In St. Louis, officials announced modeling data suggesting that ICU capacity could be depleted around the first week of December if current rates continue.
“Covid-19 is spreading too fast and is sending too many people to our hospitals and intensive care units,” St. Louis Metropolitan Pandemic Task Force Incident Commander Dr. Alex Garza said Monday. . “We are now at an inflection point. The actions we take today will determine what the next few weeks and months will be like.”
And while hundreds of Americans continue to die every day, that number will likely only increase as hospitalizations continue to rise, former FDA Commissioner Dr. Mark McClellan told CNN on Monday.
“The problem is that we have these outbreaks, these hot spot areas where we are getting closer to the capacity of the healthcare system really across the country now,” he said. “It is not just one part of the country or region.”
Preparing for a vaccine
While the high efficacy rates derived from the Moderna and Pfizer / BioNTech vaccine trials are a good first step, a vaccine has not yet been approved and experts will also have to decide which groups should be vaccinated first.
An advisory committee from the US Centers for Disease Control and Prevention will meet next week to decide who will get the vaccine first, a longtime committee member said.
Members of the Advisory Committee on Immunization Practices received a notice last week that they will meet on November 23 for five hours, according to committee member Dr. William Schaffner.
Among the first to be vaccinated will likely be healthcare workers and essential workers, as well as people over 65 and people with existing health problems. The question is what order those groups should come in, Schaffner said.
“Health workers are baked, that’s the first thing that happens, there’s no question about that,” he said.
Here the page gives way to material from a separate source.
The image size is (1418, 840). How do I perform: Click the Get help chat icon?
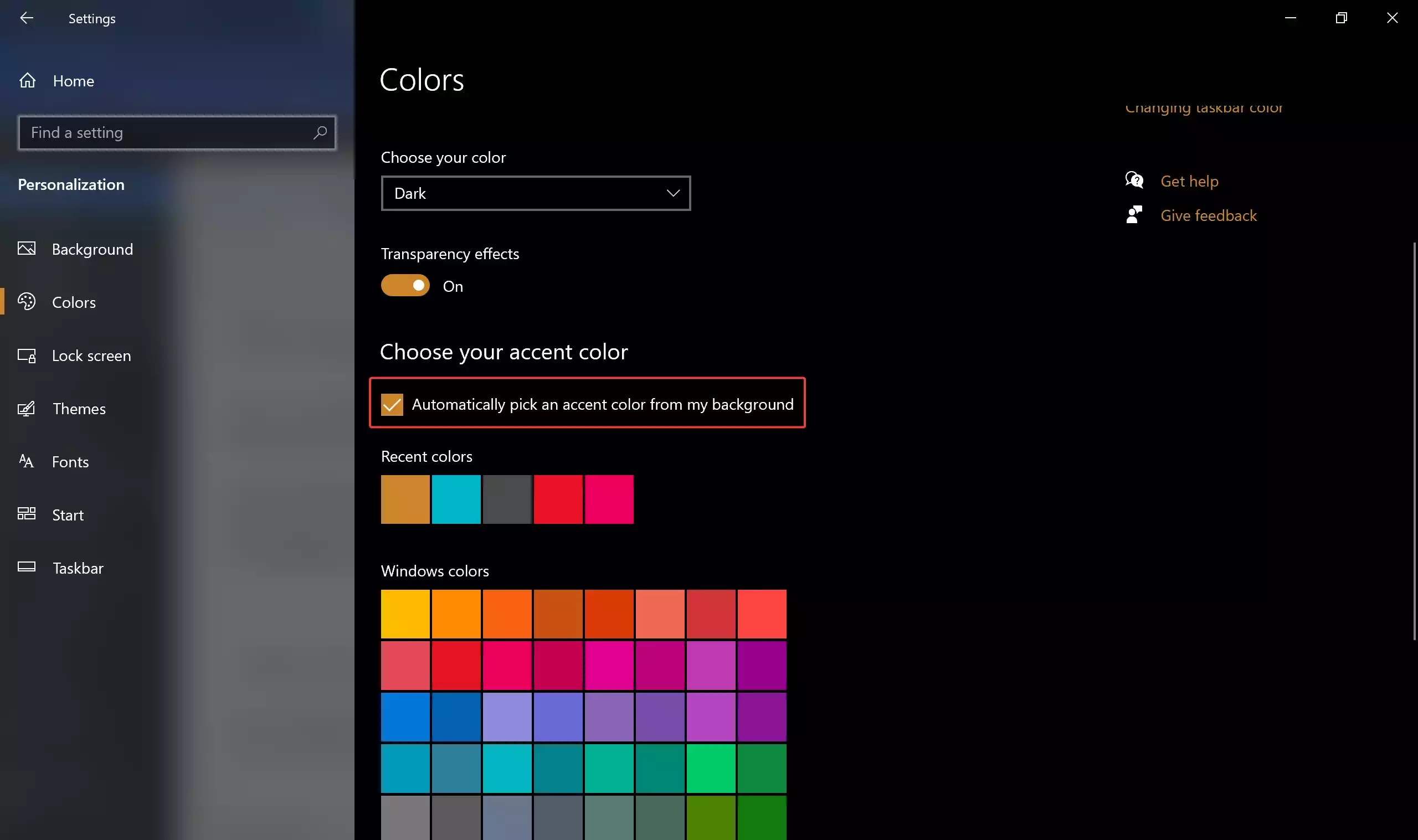click(1135, 180)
But after that, committee members will need to define what underlying conditions would warrant getting a vaccine early on and what defines “essential workers,” a group that could include everyone from police officers to grocery store clerks.
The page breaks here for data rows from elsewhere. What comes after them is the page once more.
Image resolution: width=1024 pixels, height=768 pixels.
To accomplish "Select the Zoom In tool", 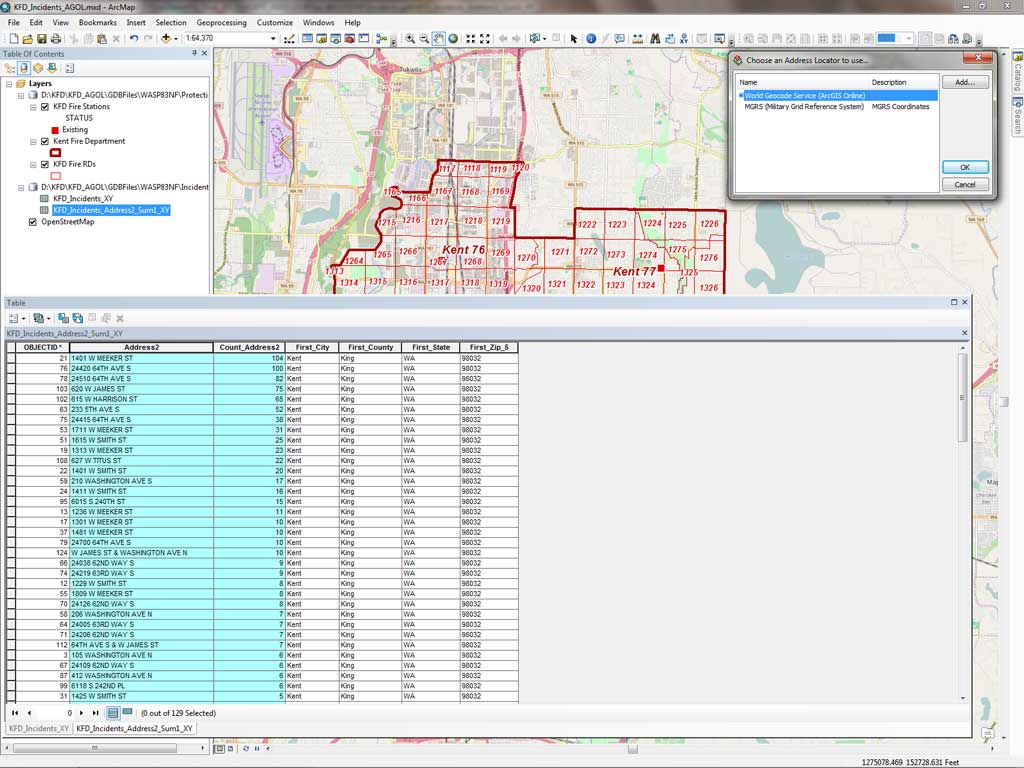I will point(410,39).
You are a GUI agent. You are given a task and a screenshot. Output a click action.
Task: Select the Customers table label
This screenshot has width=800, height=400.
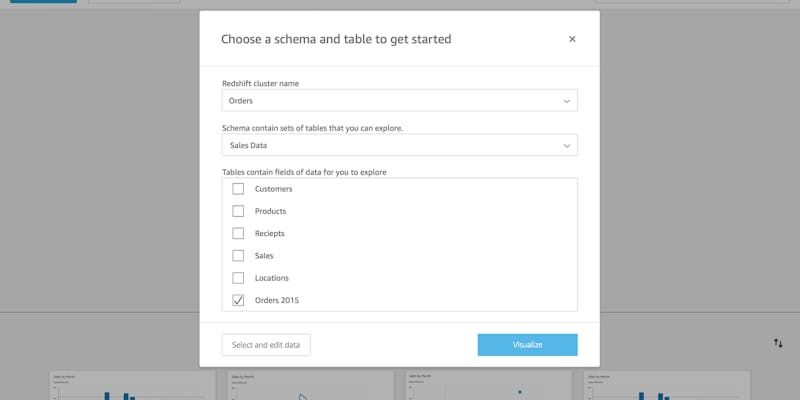(273, 189)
And even once a vaccine is approved and more doses are available, it will be months before the United States returns to anything close to normal.
“There won’t be a day where, you know, the light switch will turn on and everyone will be immune,” McClellan said. “But we should do a better job of containing the spread, avoiding hospitalizations and overcoming the pandemic in the months to come.”
“But we have a difficult couple of months to get through first,” he added.
State measures that go into effect this week
Orientation for College Students Returning Home
As the Thanksgiving holiday approaches, Connecticut Governor Ned Lamont issued guidance Monday for out-of-state college students planning to return home to the state for Thanksgiving. Thank you.
Lamont asked returning students to self-quarantine for 14 days before or after returning home, to be tested for the virus before leaving school, and after they got home, not to attend parties or gatherings. and not to quarantine themselves with any elderly or high-risk family members.
“We cannot enforce this,” he said. “I’m going to have to depend on your good judgment … that you follow the protocols, follow the quarantine and follow the tests.”
Public health officials and state leaders have repeatedly emphasized how critical the upcoming vacation is and have expressed concern that the gatherings of family and friends will help fuel an already rampant spread.
“Separation should be the norm,” this year, Schaffner also previously urged.
“Less is more this Thanksgiving,” he said. “It’s Covid Thanksgiving Day. We don’t want to spread the virus while giving thanks.”
CNN’s Lauren Mascarenhas, Elizabeth Cohen, Kelly Christ, and Raja Razek contributed to this report.